* Record set
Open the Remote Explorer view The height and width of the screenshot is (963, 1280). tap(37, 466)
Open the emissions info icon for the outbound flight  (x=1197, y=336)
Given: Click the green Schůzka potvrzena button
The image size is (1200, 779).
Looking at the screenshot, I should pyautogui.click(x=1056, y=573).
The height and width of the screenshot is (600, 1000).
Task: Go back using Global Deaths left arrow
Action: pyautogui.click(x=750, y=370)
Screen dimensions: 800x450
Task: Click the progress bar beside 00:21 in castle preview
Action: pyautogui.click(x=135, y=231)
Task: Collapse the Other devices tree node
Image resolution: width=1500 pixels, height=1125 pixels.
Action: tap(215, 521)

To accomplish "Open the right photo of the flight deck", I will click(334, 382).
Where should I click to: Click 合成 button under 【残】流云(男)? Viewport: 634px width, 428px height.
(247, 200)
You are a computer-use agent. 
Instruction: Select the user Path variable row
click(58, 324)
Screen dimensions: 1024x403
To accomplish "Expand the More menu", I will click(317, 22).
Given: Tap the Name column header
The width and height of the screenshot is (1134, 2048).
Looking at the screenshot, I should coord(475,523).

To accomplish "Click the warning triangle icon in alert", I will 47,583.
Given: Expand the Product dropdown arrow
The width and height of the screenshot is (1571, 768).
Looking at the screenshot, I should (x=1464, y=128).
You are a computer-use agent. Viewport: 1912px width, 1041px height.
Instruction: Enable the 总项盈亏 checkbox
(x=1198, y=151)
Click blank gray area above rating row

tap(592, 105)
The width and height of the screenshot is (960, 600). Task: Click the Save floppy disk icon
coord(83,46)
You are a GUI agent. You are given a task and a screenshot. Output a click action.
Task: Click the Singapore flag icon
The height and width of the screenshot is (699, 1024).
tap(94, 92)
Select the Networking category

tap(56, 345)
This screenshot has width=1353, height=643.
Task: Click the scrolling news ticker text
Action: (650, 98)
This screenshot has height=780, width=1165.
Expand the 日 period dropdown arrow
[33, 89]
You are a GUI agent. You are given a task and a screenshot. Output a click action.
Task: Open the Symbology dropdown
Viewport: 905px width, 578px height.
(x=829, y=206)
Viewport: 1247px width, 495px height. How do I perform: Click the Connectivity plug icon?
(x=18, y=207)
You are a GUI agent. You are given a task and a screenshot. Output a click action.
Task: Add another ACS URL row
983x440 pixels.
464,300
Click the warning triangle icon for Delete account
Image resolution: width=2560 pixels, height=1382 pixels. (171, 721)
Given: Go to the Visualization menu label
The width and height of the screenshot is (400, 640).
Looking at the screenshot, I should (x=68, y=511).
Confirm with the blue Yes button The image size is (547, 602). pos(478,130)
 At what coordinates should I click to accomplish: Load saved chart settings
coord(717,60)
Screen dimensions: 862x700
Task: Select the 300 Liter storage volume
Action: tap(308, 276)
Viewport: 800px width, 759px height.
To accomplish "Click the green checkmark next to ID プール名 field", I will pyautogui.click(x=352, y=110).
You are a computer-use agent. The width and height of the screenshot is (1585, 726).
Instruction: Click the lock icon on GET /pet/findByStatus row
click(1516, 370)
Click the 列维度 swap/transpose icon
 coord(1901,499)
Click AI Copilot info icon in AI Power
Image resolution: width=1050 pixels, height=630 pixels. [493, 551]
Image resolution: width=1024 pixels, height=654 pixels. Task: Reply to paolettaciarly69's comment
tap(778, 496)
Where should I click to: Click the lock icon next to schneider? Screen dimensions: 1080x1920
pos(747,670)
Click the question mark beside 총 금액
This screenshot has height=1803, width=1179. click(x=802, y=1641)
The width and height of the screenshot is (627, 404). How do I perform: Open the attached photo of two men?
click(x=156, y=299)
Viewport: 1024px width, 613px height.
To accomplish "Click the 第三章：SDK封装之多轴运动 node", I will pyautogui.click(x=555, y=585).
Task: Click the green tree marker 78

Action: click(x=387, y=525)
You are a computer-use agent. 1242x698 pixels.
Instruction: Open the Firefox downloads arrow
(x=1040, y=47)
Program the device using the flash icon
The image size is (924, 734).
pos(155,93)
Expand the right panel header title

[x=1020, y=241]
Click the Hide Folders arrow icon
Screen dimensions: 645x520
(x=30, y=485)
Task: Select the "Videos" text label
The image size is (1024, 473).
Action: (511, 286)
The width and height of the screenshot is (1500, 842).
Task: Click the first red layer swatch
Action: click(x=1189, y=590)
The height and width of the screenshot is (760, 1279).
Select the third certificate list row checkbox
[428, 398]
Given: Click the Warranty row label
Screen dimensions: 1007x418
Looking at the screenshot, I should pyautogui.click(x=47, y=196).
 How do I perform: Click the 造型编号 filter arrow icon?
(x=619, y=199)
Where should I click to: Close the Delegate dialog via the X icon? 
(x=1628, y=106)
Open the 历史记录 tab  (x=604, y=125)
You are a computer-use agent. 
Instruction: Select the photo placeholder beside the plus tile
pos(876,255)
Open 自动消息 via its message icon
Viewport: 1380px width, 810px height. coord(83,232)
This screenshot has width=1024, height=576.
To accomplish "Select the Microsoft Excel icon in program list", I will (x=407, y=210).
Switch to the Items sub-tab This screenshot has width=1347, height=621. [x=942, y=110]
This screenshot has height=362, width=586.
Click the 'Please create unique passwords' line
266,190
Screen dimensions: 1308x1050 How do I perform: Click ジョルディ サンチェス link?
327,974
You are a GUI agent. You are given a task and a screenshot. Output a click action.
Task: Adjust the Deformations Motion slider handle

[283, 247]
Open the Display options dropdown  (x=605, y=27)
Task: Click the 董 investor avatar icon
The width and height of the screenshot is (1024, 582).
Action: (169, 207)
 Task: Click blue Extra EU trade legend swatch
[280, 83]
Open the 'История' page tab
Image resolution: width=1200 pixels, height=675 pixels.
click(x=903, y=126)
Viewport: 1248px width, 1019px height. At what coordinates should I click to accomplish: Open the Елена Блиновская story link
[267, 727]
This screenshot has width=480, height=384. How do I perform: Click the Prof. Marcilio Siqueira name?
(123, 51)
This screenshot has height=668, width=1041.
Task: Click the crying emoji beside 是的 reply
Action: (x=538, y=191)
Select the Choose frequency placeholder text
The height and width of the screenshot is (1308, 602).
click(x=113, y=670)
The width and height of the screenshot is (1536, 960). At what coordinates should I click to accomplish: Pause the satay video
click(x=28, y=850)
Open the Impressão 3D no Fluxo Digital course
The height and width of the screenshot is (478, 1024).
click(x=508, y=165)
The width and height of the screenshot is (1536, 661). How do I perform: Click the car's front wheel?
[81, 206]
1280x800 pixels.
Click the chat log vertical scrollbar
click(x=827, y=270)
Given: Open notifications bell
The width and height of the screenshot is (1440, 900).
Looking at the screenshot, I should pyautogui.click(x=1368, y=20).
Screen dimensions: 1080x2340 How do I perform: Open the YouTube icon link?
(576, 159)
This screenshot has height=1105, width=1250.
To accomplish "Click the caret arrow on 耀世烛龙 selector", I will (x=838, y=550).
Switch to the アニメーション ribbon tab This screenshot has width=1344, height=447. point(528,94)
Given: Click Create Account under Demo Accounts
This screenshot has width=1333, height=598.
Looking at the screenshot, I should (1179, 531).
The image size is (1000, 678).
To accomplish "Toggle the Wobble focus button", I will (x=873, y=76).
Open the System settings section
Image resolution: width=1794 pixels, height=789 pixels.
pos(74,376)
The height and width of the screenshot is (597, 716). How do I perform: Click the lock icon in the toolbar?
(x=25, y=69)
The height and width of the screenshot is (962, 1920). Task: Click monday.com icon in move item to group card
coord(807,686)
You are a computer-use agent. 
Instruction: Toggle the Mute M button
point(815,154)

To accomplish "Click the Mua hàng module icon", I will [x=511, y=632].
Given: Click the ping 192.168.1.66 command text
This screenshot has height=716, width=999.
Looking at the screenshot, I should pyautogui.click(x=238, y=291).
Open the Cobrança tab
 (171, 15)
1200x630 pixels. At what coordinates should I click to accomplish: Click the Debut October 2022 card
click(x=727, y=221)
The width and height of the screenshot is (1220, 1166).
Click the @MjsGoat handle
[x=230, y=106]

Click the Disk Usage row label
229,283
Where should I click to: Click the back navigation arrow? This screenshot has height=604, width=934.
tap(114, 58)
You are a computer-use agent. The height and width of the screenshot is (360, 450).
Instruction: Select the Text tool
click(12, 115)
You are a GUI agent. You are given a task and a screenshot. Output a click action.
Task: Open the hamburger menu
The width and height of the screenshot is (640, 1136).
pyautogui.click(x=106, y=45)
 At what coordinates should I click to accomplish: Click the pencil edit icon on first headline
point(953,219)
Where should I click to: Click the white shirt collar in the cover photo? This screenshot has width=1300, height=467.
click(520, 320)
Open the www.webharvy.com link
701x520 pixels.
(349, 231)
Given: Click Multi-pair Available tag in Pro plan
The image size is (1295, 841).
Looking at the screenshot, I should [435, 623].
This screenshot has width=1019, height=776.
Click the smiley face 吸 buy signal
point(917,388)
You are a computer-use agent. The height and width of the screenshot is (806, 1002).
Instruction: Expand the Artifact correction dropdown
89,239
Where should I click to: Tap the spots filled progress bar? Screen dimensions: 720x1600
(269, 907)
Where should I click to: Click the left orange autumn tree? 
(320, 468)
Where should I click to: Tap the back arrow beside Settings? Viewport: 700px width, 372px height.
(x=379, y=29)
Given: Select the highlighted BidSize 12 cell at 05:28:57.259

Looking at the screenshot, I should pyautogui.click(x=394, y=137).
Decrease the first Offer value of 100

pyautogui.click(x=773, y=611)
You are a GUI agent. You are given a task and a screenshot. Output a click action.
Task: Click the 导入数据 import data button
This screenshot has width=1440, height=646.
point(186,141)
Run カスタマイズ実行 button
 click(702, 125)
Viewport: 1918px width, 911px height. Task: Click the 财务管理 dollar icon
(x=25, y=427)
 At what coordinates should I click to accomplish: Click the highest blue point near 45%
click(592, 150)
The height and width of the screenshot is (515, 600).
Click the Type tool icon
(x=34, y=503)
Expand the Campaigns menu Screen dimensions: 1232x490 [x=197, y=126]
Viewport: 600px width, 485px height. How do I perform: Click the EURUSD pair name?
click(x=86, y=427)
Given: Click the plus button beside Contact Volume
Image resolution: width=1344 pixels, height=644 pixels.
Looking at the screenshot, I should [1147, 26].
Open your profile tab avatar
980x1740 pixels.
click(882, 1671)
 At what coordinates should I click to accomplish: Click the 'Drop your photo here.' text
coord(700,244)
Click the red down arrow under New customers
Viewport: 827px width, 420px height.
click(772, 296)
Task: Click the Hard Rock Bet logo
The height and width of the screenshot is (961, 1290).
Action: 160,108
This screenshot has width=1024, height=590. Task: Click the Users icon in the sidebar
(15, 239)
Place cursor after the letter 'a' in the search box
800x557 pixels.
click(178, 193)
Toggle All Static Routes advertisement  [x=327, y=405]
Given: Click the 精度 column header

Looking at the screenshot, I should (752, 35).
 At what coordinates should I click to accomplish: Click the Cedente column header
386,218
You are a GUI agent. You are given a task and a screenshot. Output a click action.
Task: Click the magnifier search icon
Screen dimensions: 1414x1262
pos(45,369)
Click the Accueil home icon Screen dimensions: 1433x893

* Your task
Using the data above, reproduce exactly the lines from the line that contains "Click the @MjsGoat handle" through the line that contains "Task: Open the hamburger menu", including both.

* Output for this task
Click the @MjsGoat handle
[x=230, y=106]

Click the Disk Usage row label
229,283
Where should I click to: Click the back navigation arrow? This screenshot has height=604, width=934.
tap(114, 58)
You are a computer-use agent. The height and width of the screenshot is (360, 450).
Instruction: Select the Text tool
click(12, 115)
You are a GUI agent. You are given a task and a screenshot. Output a click action.
Task: Open the hamburger menu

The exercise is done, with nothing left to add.